Wherever this Agreement requires an action to be performed or an obligation to be undertaken, such action or obligation shall be performed in a professional manner by the Party taking the action or fulfilling its obligation.

 

4

SUBJECT

 

4.1

On execution of the contract, the Supplier hereby agrees to perform the following for the Purchaser:

 

  1.

Design, manufacturing and delivery, in accordance with the terms set out in Section 6, of a centralized processing center, in accordance with the Technical Data set out in Addendum A (“Technical offer”); and

 

  2.

the Services

 

  3.

Commissioning of the System.    

 

4.2

The above specified deliveries and services shall be performed in accordance with the terms and conditions stated in this Agreement.

 

5

PROJECT MILESTONES

In order to have some fixed points in project lifetime we set the following Milestones    

Milestone 1 = signing of the Agreement

Milestone 2 = start of production

Milestone 3 = the System is delivered to Purchaser’s Site.

Milestone 4 = completion of Hot Commissioning

Milestone 5 = upon delivery of the Acceptance Letter

 

8


6

DESIGNING, MANUFACTURING AND DELIVERY OF THE SYSTEM

 

6.1

Design

 

6.1.1

The Design shall include the following:

 

  a)

the mechanical design of the System, shall be based on the approved layouts – as attached to this Agreement as Addendum A.

After approval of the draft layouts:

 

  (i)

the detailed layouts;

 

  (ii)

the first draft of the equipment;

 

  (iii)

the specification of the components;

 

  (iv)

the detailed 3D design of the equipment;

 

  (v)

the detailed 2D design of the equipment; (vi) the calculation of floor loading;

 

  (vii)

the specifications and locations of utilities (water, electricity, air);

 

  b)

the electrical design of the System, which shall, based on the assumption that the control systems for the System shall be Siemens S7-1500 (hardware) and Siemens TIA Portal (software) or next evolutions of Siemens software unless otherwise agreed in the Technical Committee, include and be limited to:

 

  (i)

the specification of the components;

 

  (ii)

the design of the electrical cabinets;

 

6.1.2

During the Design, the Supplier shall prepare the following Design Documentation and deliver them to Purchaser upon request (including and limited to):

 

  (i)

2D layout drawings;

 

  (ii)

Assisting documents for civil works and any governmental requirements, including permitting, health safety and welfare;

 

  (iii)

Assisting documents for utilities; and

 

  (iv)

a complete set of the Layout Documents on hard and soft copy for Purchaser’s facility planning purposes.

 

6.1.4

In case the Purchaser decides for whichever reason to change the location of the Site or the lay-out of the System, after Milestone 1, the Supplier shall be compensated for the additional hours needed to finalize the Design, caused by the change of location or lay-out as set forth in a Change Order. The Delivery Date shall be delayed by the amount of days necessary for additional works caused by the change of Site as set forth in a Change Order.

### EXERCISE OBJECTIVE
Can you rewrite the part of the agreement excerpt that opens with the words containing "Design, manufacturing and" and closes with "of the System.", replacing "centralized processing center" with "central processing facility"?

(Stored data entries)
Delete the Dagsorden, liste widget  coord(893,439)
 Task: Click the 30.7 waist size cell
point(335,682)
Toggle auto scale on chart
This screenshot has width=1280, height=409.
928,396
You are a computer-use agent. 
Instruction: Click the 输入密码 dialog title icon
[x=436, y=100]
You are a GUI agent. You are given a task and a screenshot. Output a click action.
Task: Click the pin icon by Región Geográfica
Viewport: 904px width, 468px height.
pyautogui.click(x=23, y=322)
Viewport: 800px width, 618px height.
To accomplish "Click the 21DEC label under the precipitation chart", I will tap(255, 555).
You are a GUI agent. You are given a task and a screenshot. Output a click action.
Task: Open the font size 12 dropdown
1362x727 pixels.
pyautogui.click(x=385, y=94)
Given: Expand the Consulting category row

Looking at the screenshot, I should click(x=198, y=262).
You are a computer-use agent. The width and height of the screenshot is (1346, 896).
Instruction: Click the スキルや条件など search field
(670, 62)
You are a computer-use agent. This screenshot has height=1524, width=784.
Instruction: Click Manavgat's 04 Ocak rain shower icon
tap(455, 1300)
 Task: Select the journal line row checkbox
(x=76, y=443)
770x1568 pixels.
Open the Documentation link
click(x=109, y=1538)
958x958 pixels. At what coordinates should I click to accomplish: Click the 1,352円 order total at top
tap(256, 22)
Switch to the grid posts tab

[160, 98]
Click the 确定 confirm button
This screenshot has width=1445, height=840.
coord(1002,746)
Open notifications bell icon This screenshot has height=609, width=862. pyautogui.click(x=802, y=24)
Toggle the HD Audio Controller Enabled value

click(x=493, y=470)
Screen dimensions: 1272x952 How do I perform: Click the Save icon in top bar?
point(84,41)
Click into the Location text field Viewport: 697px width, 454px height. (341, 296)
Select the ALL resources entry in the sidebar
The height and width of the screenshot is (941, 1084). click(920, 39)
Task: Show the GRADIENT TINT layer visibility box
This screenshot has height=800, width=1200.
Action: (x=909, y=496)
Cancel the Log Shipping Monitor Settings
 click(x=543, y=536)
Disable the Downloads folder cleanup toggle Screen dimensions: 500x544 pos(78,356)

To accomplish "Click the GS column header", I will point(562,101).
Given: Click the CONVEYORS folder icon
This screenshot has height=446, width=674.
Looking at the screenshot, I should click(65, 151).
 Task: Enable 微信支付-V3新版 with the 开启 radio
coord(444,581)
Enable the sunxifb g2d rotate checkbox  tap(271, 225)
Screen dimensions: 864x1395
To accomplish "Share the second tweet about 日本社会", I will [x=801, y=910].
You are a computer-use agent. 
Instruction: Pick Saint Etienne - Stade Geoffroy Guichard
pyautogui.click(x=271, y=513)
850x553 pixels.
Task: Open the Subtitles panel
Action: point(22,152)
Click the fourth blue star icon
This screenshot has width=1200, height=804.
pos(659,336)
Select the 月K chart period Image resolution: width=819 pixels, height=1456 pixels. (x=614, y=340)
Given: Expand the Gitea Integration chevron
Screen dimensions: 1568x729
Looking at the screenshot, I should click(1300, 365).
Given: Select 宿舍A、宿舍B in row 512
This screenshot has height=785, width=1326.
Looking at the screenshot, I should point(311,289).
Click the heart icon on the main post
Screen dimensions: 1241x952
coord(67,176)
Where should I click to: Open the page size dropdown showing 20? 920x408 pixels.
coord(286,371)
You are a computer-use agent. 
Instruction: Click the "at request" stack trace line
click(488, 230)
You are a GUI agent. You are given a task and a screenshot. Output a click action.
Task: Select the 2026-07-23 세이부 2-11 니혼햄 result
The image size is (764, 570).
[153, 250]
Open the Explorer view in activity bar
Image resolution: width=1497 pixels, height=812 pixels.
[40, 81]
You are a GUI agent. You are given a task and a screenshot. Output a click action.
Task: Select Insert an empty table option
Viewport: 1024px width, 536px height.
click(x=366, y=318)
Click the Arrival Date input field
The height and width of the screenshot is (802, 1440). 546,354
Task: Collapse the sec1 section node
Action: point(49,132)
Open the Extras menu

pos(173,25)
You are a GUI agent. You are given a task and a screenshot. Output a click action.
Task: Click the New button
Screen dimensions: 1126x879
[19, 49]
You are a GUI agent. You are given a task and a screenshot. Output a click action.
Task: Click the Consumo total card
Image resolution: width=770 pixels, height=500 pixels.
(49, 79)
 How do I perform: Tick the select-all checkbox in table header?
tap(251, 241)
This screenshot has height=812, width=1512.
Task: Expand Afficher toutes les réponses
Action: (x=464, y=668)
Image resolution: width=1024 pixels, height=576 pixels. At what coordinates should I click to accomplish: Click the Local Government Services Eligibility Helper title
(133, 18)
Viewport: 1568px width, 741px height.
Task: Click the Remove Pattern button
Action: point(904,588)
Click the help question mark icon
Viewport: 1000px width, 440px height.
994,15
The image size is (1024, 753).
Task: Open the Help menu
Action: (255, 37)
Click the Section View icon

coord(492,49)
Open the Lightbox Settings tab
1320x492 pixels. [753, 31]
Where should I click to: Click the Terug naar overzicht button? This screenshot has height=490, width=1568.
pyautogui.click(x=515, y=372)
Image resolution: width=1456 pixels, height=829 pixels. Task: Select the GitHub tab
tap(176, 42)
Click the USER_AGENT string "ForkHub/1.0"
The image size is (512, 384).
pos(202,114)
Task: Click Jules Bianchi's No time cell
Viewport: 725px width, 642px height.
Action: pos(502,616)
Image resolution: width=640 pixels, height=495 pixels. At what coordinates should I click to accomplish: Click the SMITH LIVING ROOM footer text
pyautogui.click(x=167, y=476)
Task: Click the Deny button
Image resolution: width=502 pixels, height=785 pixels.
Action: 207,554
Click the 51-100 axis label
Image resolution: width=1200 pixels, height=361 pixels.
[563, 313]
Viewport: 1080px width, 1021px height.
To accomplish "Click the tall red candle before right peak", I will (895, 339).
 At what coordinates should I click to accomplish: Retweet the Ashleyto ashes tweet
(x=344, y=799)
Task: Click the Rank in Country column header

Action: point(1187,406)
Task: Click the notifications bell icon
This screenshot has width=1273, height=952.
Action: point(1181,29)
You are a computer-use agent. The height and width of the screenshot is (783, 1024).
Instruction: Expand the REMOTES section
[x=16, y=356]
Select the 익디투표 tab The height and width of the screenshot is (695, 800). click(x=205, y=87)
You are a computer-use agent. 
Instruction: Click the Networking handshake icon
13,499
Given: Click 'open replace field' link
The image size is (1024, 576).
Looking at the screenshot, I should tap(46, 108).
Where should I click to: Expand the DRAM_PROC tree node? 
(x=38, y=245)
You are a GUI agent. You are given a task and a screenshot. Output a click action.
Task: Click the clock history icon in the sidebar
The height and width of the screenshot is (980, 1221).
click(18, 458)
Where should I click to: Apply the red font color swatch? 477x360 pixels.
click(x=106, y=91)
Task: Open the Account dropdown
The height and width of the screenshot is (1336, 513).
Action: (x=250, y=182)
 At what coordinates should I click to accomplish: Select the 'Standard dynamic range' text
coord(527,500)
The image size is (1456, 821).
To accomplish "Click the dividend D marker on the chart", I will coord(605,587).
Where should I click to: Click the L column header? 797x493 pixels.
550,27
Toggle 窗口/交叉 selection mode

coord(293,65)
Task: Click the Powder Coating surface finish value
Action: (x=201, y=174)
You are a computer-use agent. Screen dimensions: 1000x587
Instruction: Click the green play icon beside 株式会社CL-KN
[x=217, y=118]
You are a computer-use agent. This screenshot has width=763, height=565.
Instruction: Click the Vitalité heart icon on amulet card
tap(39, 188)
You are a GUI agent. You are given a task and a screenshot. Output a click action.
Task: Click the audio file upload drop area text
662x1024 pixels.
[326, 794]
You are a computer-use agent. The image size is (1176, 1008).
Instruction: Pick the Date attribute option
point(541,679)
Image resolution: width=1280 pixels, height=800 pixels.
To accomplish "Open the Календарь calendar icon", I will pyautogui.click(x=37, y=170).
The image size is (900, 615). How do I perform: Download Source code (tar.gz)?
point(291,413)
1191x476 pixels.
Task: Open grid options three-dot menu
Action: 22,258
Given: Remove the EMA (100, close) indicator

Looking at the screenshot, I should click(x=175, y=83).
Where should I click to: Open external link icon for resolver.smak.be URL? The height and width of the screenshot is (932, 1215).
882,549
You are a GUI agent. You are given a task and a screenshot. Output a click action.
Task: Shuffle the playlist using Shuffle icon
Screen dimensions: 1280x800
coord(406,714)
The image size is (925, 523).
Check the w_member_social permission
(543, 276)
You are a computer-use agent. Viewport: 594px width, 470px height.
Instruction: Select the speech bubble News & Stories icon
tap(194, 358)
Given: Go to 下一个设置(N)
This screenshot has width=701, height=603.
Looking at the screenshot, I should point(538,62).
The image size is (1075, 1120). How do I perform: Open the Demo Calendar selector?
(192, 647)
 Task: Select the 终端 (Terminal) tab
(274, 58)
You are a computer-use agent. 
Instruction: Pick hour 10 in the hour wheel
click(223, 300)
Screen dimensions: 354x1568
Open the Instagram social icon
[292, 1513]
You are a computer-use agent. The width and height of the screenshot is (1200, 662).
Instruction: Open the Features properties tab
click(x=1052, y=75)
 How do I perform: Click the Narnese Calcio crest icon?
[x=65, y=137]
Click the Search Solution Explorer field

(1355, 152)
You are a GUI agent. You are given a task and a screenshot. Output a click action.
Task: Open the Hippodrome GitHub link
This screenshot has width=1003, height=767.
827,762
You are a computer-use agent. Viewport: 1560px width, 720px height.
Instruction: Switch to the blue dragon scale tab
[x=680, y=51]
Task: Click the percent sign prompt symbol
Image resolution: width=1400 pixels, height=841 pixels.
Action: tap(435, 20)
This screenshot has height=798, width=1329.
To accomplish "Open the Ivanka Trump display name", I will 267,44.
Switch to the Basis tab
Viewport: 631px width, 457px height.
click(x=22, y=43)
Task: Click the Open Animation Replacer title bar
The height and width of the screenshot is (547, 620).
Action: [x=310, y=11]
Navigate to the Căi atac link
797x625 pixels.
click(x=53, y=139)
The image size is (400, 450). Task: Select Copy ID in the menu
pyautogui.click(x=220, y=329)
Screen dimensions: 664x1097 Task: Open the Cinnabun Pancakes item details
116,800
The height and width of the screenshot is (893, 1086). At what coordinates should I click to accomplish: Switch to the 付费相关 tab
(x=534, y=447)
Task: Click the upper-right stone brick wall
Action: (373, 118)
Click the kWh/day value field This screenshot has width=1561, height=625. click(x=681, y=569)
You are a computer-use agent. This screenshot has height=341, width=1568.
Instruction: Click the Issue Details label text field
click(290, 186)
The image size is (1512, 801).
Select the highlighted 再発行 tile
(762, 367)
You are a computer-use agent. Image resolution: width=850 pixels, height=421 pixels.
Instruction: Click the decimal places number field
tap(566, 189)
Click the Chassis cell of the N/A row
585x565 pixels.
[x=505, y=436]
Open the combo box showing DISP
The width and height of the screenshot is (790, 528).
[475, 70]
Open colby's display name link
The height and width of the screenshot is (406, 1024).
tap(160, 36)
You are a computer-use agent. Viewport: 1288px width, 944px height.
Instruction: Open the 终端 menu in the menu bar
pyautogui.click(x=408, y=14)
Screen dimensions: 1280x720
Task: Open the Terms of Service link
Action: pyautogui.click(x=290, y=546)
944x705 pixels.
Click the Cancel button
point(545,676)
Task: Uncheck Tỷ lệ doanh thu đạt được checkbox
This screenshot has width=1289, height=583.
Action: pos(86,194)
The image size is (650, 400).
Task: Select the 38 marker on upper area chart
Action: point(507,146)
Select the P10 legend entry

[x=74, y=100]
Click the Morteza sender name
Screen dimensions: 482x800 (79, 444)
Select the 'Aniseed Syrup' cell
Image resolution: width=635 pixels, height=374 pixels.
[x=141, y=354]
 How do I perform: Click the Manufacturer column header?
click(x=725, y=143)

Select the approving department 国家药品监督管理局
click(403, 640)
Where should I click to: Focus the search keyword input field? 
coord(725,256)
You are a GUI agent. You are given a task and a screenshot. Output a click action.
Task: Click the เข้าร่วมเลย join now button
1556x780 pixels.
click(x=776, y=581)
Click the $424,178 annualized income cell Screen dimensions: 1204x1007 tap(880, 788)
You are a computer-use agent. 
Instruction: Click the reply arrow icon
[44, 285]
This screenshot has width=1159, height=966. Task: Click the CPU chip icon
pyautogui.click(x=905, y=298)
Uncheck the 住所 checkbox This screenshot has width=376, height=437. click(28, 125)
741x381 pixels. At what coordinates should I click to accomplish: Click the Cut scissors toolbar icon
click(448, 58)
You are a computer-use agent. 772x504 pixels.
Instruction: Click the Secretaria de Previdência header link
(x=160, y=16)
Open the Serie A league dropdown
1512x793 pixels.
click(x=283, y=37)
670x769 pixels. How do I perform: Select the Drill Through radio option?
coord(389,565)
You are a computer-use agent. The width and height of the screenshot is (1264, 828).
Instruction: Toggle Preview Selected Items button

### TASK RESPONSE
Design, manufacturing and delivery, in accordance with the terms set out in Section 6, of a central processing facility, in accordance with the Technical Data set out in Addendum A (“Technical offer”); and

 

  2.

the Services

 

  3.

Commissioning of the System.